• JOB
Collect every line in the entries below that contains the string "menu", matching case exactly, and copy each one out in full.

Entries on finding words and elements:
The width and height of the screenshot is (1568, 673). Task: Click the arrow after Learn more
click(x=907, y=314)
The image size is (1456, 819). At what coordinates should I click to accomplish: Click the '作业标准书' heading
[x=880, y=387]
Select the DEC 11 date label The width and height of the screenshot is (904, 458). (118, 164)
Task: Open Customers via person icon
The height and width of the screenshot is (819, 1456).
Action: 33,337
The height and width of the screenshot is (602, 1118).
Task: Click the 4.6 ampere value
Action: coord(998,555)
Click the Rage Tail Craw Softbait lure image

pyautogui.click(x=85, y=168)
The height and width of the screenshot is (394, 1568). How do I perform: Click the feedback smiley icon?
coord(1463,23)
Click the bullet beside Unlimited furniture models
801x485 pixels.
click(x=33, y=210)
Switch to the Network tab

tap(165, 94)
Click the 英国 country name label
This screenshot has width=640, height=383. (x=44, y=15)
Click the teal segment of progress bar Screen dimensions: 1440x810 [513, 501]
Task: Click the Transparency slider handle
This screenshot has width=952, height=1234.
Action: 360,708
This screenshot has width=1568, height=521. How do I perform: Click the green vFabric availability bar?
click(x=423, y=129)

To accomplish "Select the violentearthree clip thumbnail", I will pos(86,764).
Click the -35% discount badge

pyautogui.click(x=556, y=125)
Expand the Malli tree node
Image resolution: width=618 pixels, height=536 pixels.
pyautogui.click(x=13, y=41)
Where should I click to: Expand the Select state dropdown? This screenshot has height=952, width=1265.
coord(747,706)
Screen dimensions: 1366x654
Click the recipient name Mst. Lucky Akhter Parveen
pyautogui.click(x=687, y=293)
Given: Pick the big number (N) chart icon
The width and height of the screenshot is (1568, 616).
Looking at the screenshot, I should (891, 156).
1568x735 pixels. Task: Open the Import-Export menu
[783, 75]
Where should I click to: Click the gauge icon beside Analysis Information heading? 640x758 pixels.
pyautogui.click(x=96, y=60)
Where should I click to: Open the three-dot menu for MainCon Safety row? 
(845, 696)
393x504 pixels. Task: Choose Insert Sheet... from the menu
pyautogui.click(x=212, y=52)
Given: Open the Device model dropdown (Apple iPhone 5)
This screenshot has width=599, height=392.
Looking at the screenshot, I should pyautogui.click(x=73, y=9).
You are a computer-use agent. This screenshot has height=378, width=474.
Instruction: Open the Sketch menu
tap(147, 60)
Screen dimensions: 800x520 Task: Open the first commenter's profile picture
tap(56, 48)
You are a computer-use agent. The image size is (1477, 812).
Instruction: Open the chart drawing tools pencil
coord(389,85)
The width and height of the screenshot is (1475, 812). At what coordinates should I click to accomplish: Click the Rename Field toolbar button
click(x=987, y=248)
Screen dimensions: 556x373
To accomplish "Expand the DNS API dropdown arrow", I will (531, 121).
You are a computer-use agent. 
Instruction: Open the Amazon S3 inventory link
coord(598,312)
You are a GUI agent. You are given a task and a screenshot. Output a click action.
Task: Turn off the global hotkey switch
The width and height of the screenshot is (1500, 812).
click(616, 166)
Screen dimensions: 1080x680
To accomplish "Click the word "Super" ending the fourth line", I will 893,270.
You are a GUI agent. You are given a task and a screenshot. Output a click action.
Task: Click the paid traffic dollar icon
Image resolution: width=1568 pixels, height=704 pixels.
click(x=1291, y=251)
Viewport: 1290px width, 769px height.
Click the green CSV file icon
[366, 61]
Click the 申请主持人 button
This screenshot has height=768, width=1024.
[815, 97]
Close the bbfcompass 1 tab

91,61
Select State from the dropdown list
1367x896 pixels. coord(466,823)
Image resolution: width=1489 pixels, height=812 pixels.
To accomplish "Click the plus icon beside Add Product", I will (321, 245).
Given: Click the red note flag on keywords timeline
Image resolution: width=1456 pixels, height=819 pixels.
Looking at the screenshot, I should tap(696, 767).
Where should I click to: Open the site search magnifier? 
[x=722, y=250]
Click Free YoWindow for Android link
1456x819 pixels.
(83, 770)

• CORRECT ANSWER
1568x735 pixels. Task: Open the Import-Export menu
Where should I click to: Open the three-dot menu for MainCon Safety row? 
393x504 pixels. Task: Choose Insert Sheet... from the menu
Instruction: Open the Sketch menu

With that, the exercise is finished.